■ Compiti da svolgere
**A)** Nel testo su Sala Dogana, qual è lo scopo della collaborazione fra Comune di Genova, Palazzo Ducale, Accademia Ligustica e Università di Genova? Rispondi in una o due frasi.
**B)** Riprendi il testo su Sala Dogana e proseguilo subito dopo la sua ultima frase.

GENOVA – Continua la programmazione di Sala Dogana, lo spazio del Comune di Genova dedicato ai giovani e alla creatività che intende promuovere l’abilità e i talenti delle nuove generazioni. È con questi presupposti che Sala Dogana apre le porte alla proposta di Marco Arrigoni e Giacomo Pigliapoco con la mostra “Lo davamo per scontato”, in programma dal 6 maggio al 18 giugno.
Grazie alla collaborazione fra il Comune di Genova, Palazzo Ducale, Accademia Ligustica e Università di Genova viene sviluppata una costante azione con lo scopo di attuare e sviluppare un servizio per il territorio genovese, per fare tesoro delle molte presenze di artiste e artisti nei diversi ambiti disciplinari che transitano o risiedono in città.

■ Dati di grounding su coordinate in pixel
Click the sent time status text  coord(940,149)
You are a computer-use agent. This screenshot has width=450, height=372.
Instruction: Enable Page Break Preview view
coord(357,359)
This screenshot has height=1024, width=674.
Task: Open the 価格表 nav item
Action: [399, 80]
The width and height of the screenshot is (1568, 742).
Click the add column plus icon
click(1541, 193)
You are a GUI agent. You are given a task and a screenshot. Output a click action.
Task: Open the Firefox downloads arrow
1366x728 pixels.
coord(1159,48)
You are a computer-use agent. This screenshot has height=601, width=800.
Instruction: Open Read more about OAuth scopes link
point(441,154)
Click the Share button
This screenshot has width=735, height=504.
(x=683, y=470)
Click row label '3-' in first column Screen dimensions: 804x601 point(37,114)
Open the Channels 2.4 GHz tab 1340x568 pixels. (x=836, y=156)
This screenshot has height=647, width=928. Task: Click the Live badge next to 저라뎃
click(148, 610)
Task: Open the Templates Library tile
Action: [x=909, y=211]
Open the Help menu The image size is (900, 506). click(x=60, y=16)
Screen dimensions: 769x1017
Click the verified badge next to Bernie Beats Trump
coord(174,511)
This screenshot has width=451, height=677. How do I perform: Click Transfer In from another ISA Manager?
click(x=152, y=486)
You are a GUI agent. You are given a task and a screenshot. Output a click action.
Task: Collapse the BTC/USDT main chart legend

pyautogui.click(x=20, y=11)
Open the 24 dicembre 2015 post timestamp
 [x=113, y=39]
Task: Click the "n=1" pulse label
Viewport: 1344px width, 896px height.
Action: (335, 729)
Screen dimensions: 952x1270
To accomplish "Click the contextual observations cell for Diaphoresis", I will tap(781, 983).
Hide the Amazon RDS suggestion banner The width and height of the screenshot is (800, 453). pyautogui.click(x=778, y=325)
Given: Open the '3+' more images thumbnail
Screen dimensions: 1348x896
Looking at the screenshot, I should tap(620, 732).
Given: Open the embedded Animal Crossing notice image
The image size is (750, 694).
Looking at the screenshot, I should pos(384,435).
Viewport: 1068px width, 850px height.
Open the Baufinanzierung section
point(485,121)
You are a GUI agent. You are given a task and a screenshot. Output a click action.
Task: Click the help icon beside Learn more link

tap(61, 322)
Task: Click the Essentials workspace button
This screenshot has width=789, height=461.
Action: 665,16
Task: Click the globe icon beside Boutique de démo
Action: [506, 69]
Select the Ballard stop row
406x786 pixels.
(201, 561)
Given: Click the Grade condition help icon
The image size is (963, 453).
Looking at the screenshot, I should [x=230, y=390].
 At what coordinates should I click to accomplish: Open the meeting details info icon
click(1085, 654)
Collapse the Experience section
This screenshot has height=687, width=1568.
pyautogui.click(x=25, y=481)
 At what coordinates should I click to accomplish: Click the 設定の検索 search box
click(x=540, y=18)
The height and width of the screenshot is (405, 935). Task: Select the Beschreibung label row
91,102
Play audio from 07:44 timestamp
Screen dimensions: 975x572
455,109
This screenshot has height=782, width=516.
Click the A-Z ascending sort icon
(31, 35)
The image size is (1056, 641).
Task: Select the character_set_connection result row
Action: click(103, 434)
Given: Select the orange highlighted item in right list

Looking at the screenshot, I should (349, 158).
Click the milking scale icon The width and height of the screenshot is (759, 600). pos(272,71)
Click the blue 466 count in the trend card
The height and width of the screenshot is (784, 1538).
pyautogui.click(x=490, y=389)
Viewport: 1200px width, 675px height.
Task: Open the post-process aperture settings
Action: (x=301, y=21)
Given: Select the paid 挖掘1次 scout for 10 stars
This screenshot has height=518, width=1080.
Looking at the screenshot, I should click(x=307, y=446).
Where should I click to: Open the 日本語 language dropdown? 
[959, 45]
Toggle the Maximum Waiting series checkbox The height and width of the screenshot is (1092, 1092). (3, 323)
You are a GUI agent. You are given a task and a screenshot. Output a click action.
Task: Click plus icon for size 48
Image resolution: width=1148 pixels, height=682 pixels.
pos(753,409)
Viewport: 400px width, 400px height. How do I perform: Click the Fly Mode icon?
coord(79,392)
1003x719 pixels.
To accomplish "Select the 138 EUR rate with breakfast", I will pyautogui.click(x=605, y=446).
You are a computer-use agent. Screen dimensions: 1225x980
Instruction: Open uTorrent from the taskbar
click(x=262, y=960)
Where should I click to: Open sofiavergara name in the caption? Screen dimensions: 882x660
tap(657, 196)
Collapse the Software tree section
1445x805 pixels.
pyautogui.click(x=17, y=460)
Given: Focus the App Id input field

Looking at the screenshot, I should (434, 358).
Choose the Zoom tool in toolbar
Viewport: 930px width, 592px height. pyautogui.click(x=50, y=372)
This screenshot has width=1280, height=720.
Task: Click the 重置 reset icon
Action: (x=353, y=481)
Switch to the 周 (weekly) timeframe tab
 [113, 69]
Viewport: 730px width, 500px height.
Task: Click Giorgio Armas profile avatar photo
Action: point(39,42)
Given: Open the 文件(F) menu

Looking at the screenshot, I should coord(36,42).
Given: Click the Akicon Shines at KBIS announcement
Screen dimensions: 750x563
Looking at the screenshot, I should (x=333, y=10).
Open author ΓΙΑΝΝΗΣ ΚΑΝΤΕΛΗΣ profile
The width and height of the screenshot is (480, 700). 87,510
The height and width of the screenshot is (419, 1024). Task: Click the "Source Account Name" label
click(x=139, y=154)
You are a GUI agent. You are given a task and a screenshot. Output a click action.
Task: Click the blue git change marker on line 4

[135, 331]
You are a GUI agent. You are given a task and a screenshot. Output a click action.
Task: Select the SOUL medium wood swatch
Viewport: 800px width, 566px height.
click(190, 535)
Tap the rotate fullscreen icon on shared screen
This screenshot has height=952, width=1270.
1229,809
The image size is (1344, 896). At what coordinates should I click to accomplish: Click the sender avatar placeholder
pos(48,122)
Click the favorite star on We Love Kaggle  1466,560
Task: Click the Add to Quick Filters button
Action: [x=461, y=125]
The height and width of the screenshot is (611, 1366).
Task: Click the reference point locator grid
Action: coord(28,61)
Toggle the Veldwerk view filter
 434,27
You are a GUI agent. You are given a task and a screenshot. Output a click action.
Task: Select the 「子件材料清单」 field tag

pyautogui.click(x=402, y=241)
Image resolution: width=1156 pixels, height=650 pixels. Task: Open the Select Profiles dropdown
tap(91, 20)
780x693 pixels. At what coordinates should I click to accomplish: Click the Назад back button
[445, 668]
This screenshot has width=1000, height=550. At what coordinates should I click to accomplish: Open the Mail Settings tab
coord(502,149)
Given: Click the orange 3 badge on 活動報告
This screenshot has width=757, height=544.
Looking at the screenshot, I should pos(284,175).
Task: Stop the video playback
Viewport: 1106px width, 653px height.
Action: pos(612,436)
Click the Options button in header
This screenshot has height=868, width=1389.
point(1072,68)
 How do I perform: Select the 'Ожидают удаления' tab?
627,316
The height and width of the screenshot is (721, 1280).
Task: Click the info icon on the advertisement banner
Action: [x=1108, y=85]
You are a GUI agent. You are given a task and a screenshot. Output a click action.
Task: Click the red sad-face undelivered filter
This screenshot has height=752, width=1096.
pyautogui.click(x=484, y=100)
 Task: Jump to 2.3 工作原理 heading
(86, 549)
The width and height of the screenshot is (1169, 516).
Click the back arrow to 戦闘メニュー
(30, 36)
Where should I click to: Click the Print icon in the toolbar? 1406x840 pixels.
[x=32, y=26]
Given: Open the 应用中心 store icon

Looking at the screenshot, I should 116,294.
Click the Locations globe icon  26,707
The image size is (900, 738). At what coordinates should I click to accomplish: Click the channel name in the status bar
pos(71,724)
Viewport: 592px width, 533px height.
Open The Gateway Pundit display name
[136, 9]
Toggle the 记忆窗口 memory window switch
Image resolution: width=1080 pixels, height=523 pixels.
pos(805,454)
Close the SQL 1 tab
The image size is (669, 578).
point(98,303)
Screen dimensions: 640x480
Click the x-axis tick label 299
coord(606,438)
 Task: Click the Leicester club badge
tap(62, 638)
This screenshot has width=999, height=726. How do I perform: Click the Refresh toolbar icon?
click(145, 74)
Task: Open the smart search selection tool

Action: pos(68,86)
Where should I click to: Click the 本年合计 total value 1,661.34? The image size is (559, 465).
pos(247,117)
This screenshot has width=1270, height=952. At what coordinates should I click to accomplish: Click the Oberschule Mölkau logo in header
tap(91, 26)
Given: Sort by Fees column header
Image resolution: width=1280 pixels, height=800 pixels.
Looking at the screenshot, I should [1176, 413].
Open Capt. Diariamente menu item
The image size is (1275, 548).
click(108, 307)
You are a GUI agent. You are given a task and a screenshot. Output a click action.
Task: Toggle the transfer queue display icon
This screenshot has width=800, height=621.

■ Risposte attese
**A)** La collaborazione serve ad attuare e sviluppare un servizio per il territorio genovese. In questo modo si fa tesoro delle molte artiste e dei molti artisti che, nei diversi ambiti disciplinari, transitano o risiedono in città.

**B)**
La mostra vuole portare l’attenzione, attraverso le opere di 10 giovani artisti, allo sgretolarsi di un sistema di valori conquistato negli anni da uomini e donne, sullo stato di crisi nel quale viviamo e che si sta propagando oltre ogni più aspra previsione. Arrigoni e Pigliapoco attraversano le condizioni odierne ispirandosi, anche, alle parole della filosofa Maura Gancitano e alla poetica di Umberto Saba, restituendo così un insieme di visioni e temi calati sul contemporaneo e sulla città, come si evince dal loro testo di seguito riportato:
«Pubblicato postumo, scrivono sempre i curatori, l’Ernesto di Saba riporta con una prosa limpida e d’incanto, come è solo quella di un poeta, la dolorosa eclissi dell’identità e il difficile incatenamento dei sentimenti adottati per rispettare i dettami sociali imperanti. Il protagonista vive sommando alla complessità già intensa della sua adolescenza il peso di un contesto comunitario che gli nega la libertà di vivere la pulsione erotica e lo sbalzo amoroso per un altro uomo.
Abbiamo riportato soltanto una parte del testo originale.